“Storie e altre storie”: la splendida complessità di Anna Mazzeo

 Tango | Foto di Anna Mazzeo

Tango | Foto di Anna Mazzeo

“La fotografia è per me un’estensione delle mie emozioni, la mia forma preferita di meditazione, la mia scusa per isolarmi dal mondo entrando nelle sue maglie più fitte, l’occasione di parlare di me- e con me- quando mancano le parole”: così Anna Mazzeo, appassionata, visionaria, schietta e talentuosa fotografa messinese, che dall’11 al 26 giugno espone una piccola parte delle proprie opere nella mostra “Storie e altre storie” alla Fototeca siracusana Galleria Roma, in piazza San Giuseppe 3. I suoi scatti parlano, urlano, fanno pensare, descrivono perfettamente la complessità e l’inquietudine di quest’artista, che ha l’amore per catturare l’immagine nel proprio dna, visto che questa passione è stata trasmessa dal padre fin da quando era piccola. La fotografia provoca rumore e caos, ma anche meditazione, spingendo a conoscere meglio se stessi e trovare il proprio modo, assolutamente unico, di esprimersi e di trovare un posto nel mondo.

La Mazzeo, con volontà e impegno, è riuscita ad acquistare la tecnica fotografica e in seguito, con fantasia e un modo tutto suo, a destrutturarla, ponendo l’attenzione a ciò che la colpisce maggiormente, ossia i particolari: mani, gesti, profili, sagome, oggetti.

Le fotografie della mostra “Storie e altre storie” sono organizzate come tableau, vicende che si susseguono rapidamente, diverse tra loro, con un proprio carattere e mille sfaccettature.

I fotogrammi di “Gea” sono nati quasi per caso, giocando con gli scatti durante un viaggio ad Amsterdam e con vari bilanciamenti del bianco: rappresentano le fronde di alberi protese verso il cielo, rami che stanno a simboleggiare l’incertezza del futuro e del mondo, visto che lo spettatore non può vedere dove iniziano e finiscono.

Dagli scatti di “Tango” emerge la passione, l’energia che scaturisce da questa danza, di cui la Mazzeo è appassionata. In questo caso c’è un bel gioco di zoom, dove non importa tanto il viso dei ballerini, ma le loro movenze, le loro mani e l’abbraccio, il contatto, che indicano il “mi fido di te” e “sono io. Sono senza maschere. Semplicemente io, mettendo a nudo la mia anima davanti a te”.
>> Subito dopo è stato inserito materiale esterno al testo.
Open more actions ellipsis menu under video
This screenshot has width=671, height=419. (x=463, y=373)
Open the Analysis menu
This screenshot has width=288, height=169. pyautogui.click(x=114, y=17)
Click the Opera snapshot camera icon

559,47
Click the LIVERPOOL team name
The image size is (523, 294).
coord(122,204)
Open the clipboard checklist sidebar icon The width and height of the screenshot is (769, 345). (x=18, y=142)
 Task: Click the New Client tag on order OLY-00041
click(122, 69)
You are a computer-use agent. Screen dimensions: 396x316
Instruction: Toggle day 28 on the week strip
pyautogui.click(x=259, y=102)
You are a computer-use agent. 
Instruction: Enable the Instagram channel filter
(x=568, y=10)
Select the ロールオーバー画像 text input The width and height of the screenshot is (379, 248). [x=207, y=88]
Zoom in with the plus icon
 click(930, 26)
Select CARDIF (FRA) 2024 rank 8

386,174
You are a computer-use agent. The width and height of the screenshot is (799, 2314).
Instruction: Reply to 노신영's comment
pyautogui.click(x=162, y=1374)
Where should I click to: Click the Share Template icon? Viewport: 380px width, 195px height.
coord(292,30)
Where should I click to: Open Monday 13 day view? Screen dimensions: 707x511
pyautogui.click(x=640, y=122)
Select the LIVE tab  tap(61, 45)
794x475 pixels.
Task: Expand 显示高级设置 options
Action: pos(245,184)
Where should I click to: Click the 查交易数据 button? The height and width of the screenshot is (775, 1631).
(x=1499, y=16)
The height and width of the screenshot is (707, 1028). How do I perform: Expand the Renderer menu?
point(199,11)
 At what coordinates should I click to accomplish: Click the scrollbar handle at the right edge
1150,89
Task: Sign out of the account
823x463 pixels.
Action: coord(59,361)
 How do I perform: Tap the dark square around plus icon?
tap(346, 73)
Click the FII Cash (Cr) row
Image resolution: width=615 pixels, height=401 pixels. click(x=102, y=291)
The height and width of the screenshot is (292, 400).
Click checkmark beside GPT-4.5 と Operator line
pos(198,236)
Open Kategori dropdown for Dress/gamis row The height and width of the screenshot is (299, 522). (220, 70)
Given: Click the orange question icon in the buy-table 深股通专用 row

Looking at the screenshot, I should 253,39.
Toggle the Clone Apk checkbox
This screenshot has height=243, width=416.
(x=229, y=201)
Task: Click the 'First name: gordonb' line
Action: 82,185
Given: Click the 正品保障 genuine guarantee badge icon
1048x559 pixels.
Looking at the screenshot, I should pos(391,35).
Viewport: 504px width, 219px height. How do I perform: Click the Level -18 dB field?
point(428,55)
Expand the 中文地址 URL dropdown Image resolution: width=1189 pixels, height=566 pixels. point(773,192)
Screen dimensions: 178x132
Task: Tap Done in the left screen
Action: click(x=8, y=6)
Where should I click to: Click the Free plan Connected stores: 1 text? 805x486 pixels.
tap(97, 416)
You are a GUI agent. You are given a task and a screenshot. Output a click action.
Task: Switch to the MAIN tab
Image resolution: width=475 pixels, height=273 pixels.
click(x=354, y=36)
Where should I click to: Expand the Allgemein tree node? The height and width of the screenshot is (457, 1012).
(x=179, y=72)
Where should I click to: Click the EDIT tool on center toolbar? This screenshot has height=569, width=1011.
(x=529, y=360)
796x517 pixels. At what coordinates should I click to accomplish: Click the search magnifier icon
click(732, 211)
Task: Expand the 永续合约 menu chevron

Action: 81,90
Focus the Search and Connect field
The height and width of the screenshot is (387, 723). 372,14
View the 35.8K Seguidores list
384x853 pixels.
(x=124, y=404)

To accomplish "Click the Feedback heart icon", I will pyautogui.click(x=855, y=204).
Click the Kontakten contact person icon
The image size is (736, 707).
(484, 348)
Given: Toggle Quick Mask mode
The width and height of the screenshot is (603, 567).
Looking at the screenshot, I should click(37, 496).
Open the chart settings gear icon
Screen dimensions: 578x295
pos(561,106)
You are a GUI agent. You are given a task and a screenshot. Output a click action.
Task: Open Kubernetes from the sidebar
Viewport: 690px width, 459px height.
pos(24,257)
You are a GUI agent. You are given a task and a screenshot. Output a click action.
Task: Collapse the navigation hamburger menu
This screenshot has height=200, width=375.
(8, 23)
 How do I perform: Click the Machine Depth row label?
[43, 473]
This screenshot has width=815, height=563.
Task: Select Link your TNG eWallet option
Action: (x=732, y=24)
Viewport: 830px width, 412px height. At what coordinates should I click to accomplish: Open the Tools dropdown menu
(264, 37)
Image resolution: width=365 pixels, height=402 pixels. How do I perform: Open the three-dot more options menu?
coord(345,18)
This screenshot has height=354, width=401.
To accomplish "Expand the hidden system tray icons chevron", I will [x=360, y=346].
Totalmente diverse sono le foto della serie “Pupi”, con particolare luce data alle mani dei pupari della famiglia Napoli di Catania: mani sapienti, definite dall’artista come “anime invisibili di uomini di legno”. Le mani fanno parte di quella comunicazione non verbale che non mente e per questo motivo affascinano Anna Mazzeo; questi pupi sono quasi vivi, sembrano dialogare con lo spettatore, raccontando le loro gesta e quello che provano attraverso lo sguardo.

Una mostra assolutamente da non perdere e un’artista sensibile e coraggiosa, a cui noi di Notabilis auguriamo tanto successo.